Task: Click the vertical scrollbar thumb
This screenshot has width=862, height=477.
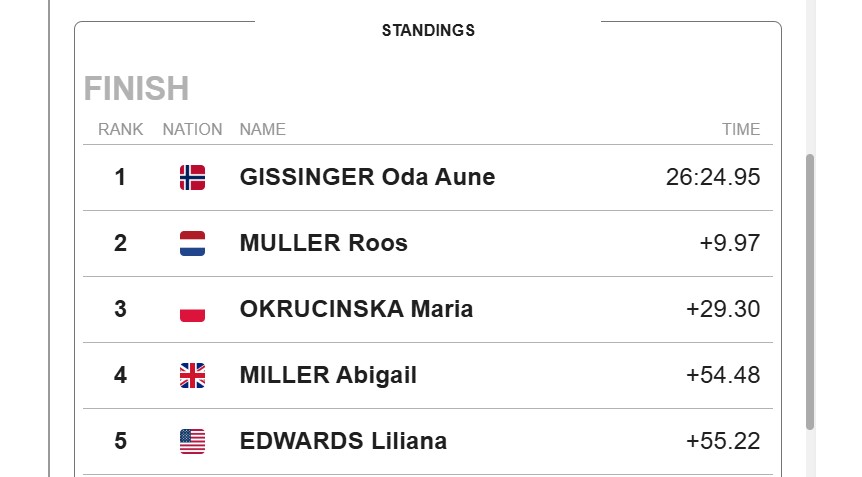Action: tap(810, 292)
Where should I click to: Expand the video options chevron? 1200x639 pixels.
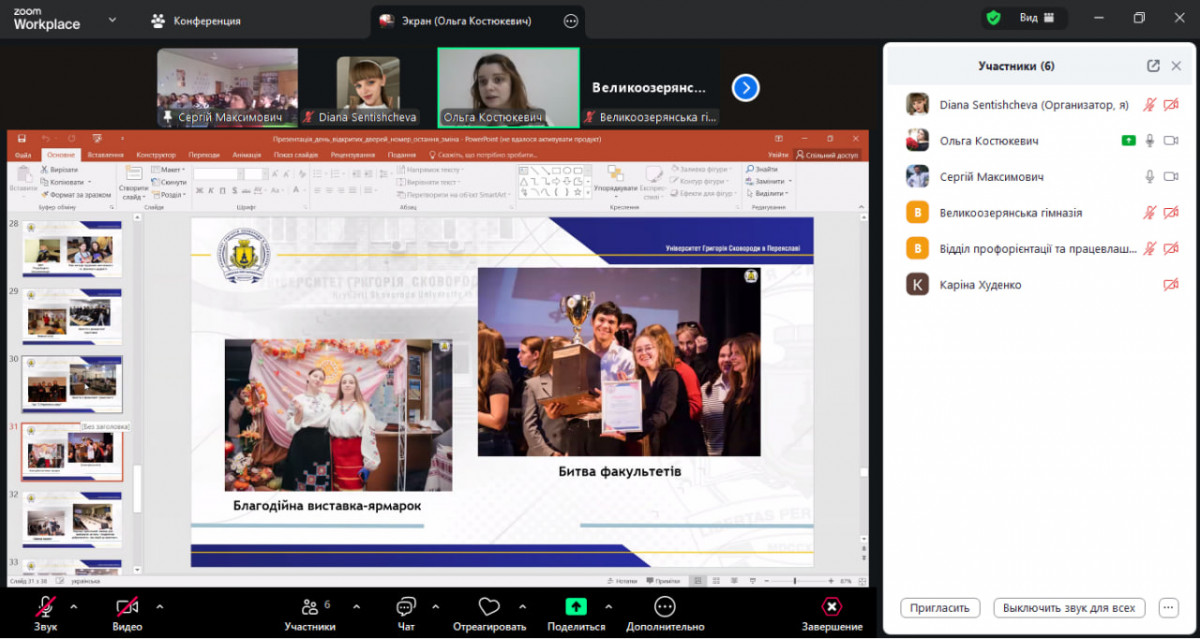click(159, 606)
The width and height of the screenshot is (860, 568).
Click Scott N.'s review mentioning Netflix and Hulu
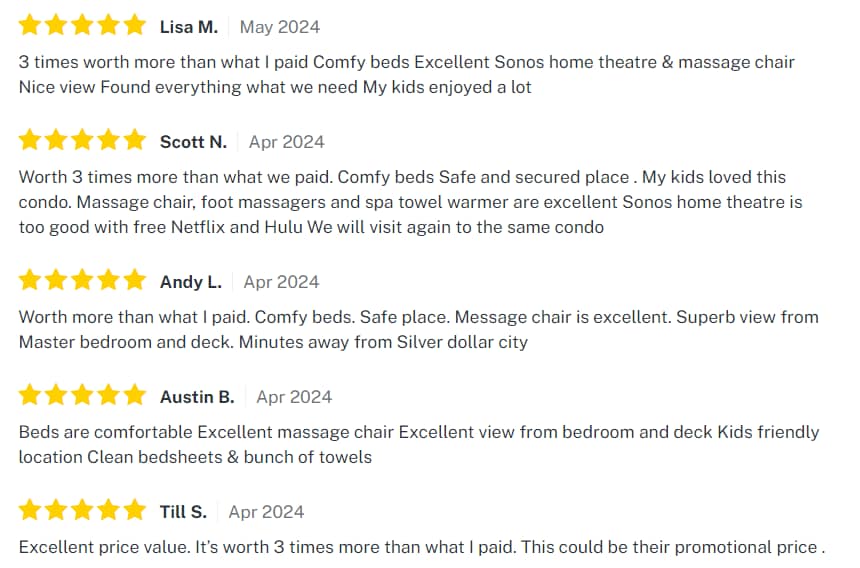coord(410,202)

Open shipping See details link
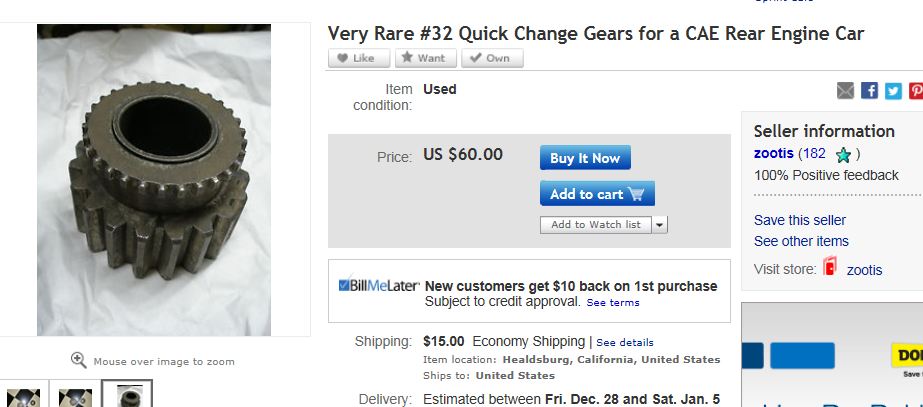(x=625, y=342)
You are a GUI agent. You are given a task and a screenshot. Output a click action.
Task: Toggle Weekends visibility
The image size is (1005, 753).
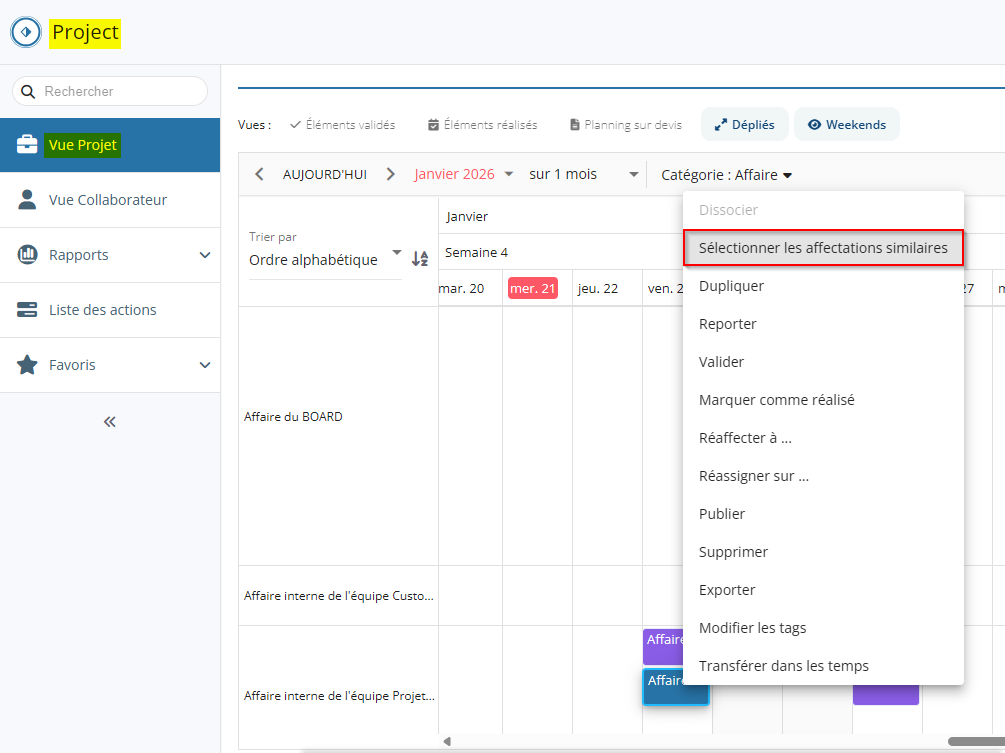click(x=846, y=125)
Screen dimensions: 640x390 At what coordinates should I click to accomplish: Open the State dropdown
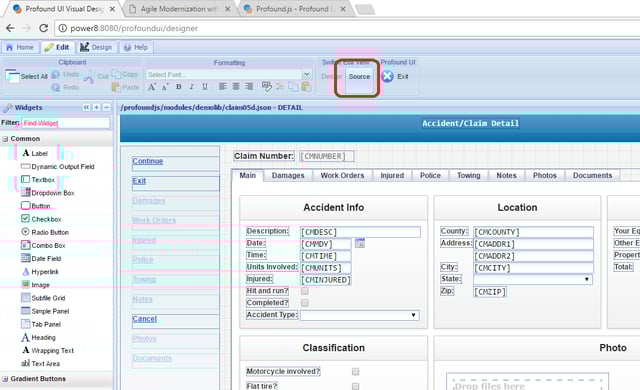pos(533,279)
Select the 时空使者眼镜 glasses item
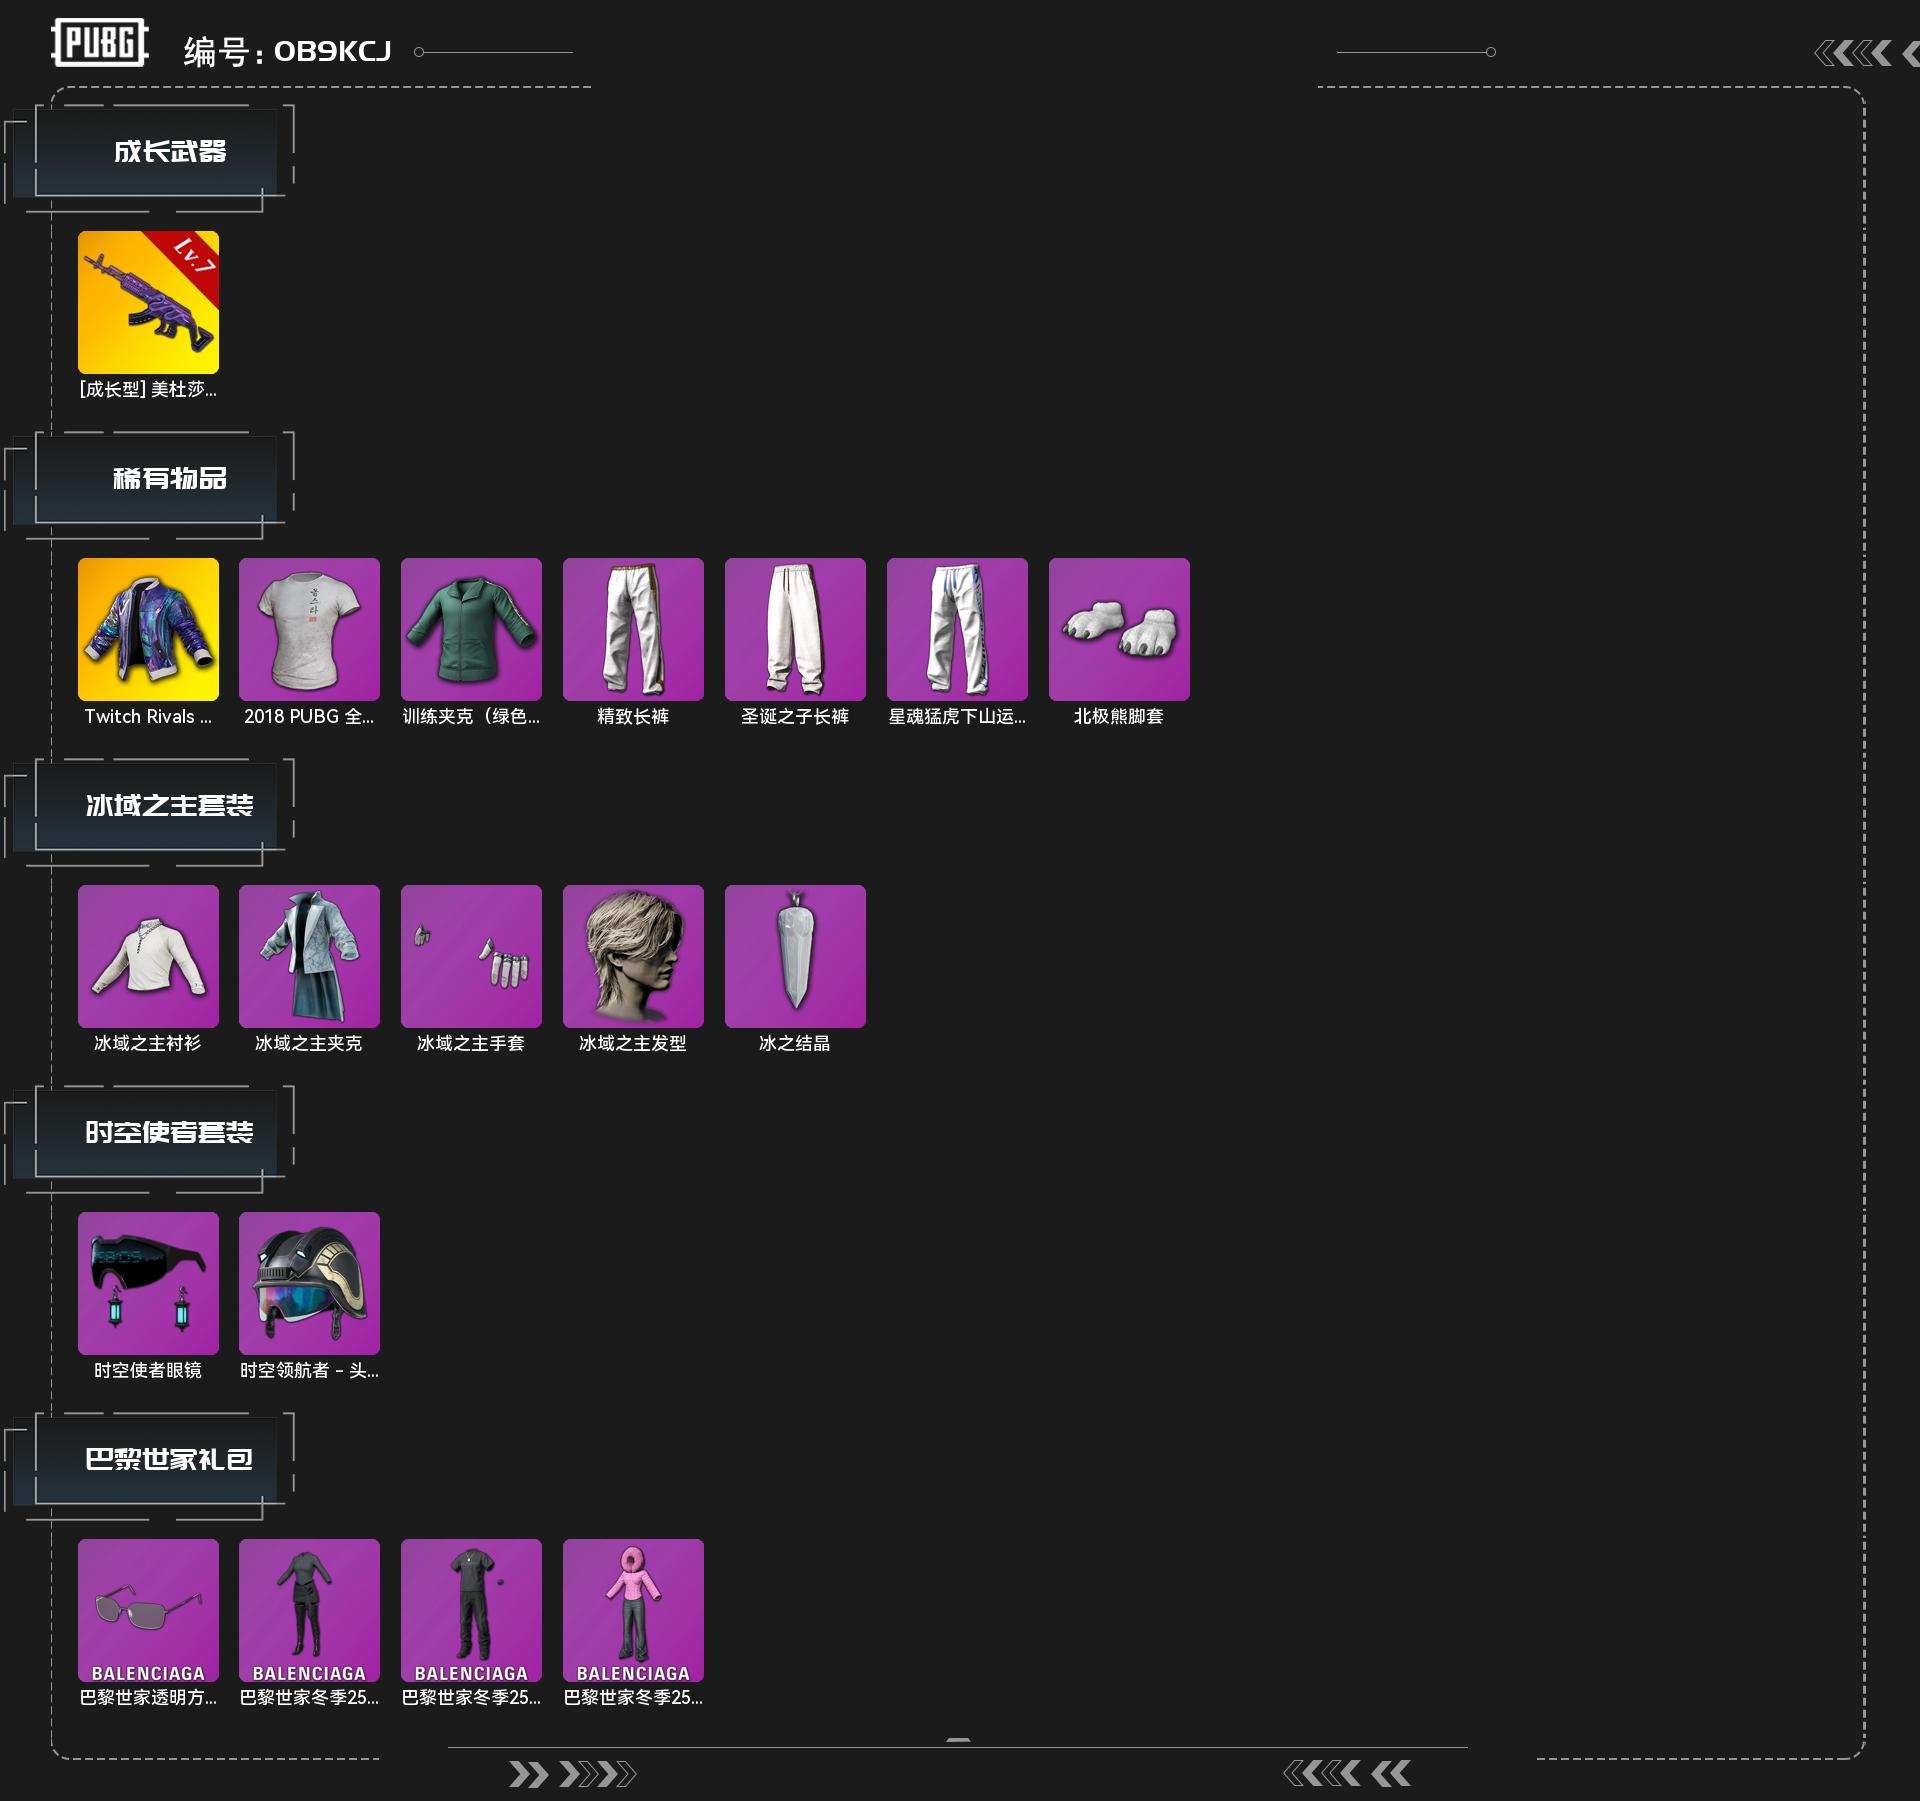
· · · ·
- The request
List every line from the records above that contains the word "width".

- Solved problem
This screenshot has width=862, height=477.
The width and height of the screenshot is (860, 568).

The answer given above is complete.